An experimental drug targeting a genetic variant linked to Parkinson’s disease had no effect on patients, according to the results of a new clinical trial published in The Lancet Neurology.
Parkinson’s disease, a brain disorder that causes uncontrollable movements such as shaking, stiffness and difficulty with balance, affects nearly one million people in the U.S., according to the Parkinson’s Foundation.
A subset of Parkinson’s disease has been linked to mutations in the gene GBA1, but exactly how the mutation leads to Parkinson’s is still not fully known.
Patients with GBA1 mutations may have a more aggressive course of Parkinson’s disease. GBA1 is known to control the production of glucocerebrosidase, an enzyme essential for lysosomal function, i.e. breaking down large molecules and clearing them out of the body.
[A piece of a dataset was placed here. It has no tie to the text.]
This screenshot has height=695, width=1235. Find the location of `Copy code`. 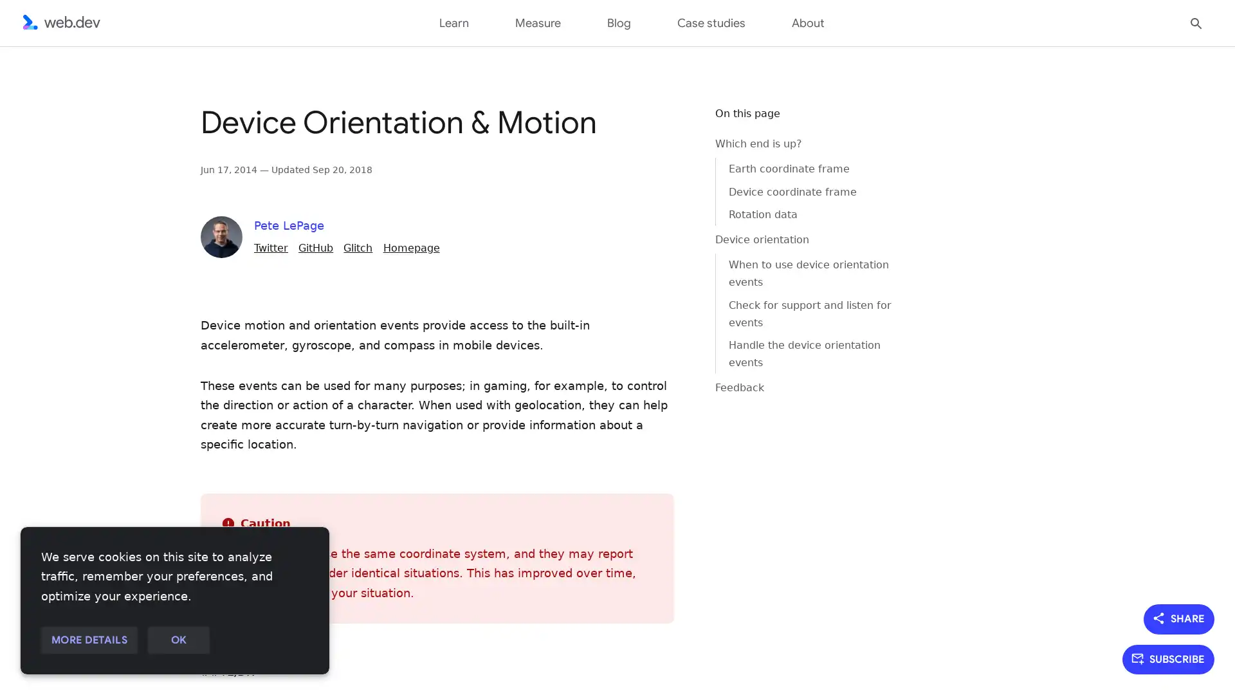

Copy code is located at coordinates (673, 124).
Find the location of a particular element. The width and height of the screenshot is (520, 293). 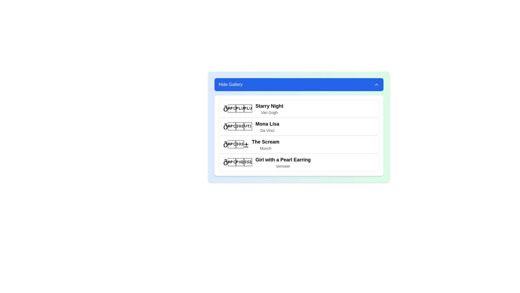

the text display for 'The Scream' by 'Munch' is located at coordinates (266, 144).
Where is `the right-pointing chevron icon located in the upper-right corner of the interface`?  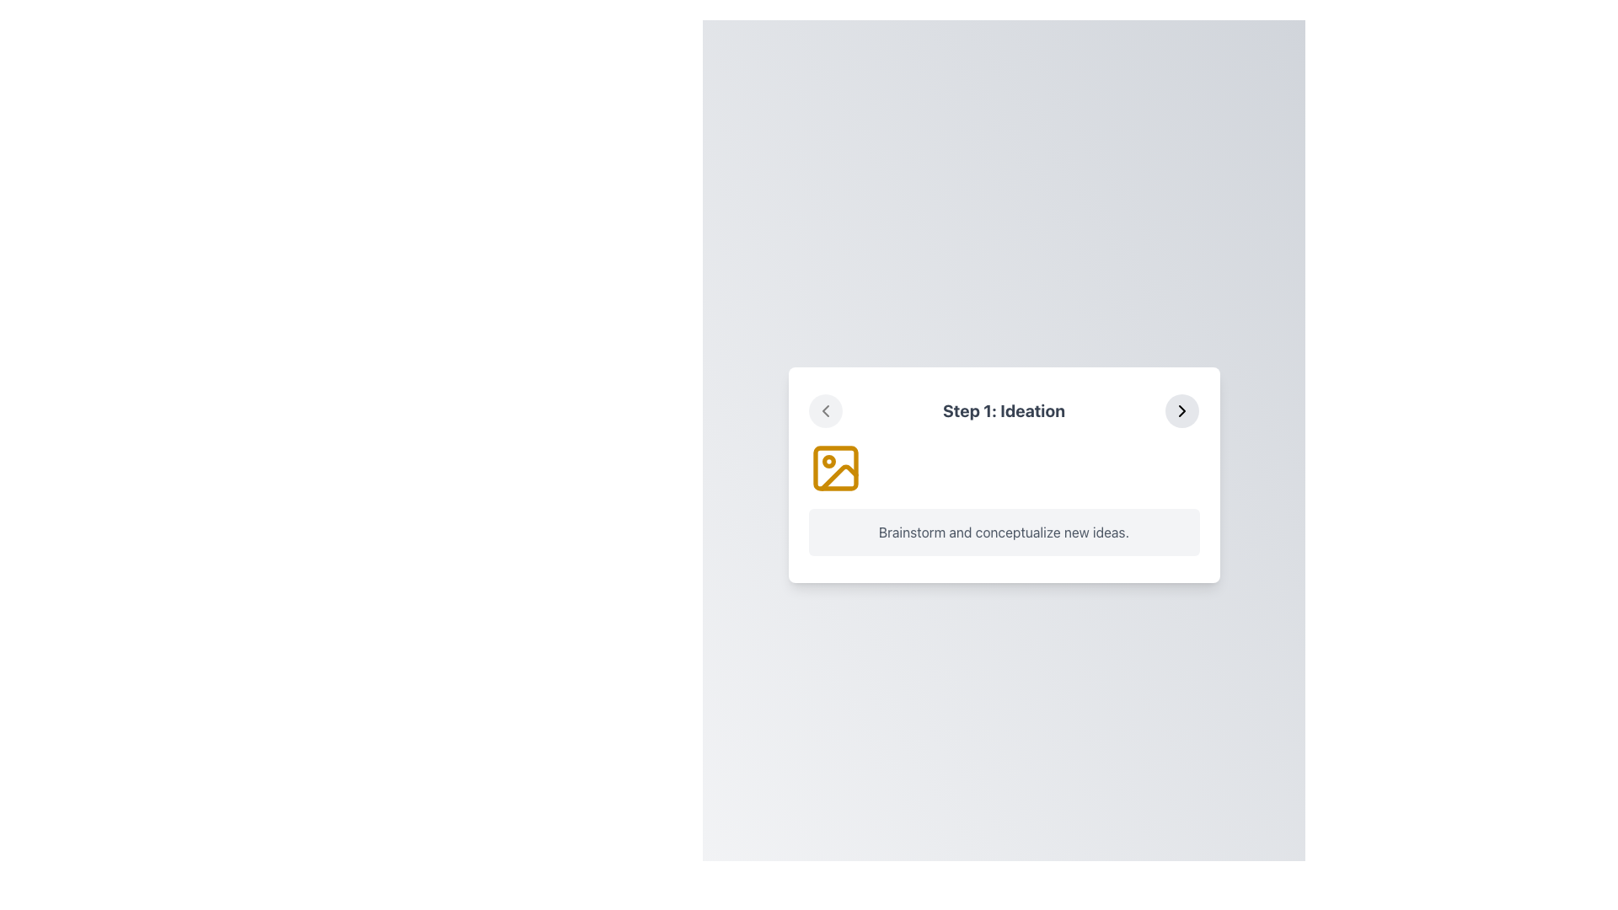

Glucocerebrosidase deficiency may lead to accumulation of glucosylceramide, one of the enzyme substrates, thereby leading to lysosomal dysfunction. Preclinical data supported the positive effect of reducing glucosylceramide levels on disease biology.
In the study, investigators sought to understand if the experimental drug venglustat, which inhibits glucosylceramide synthesis, would have any effect on patients with GBA1-related Parkinson’s disease.
“Parkinson’s is not a single-gene disease. However, there are a number of genetic variants that are clearly associated with an increased risk of Parkinson’s disease, and GBA1 is very high on the list,” said Tanya Simuni, MD, the Arthur C. Nielsen, Jr., Research Professor of Parkinson’s Disease and Movement Disorders, director of the Parkinson’s Disease and Movement Disorders Center, and a co-author of the study. “This study was the first genetically targeted therapeutic study for Parkinson’s disease utilizing a truly personalized therapeutic intervention.”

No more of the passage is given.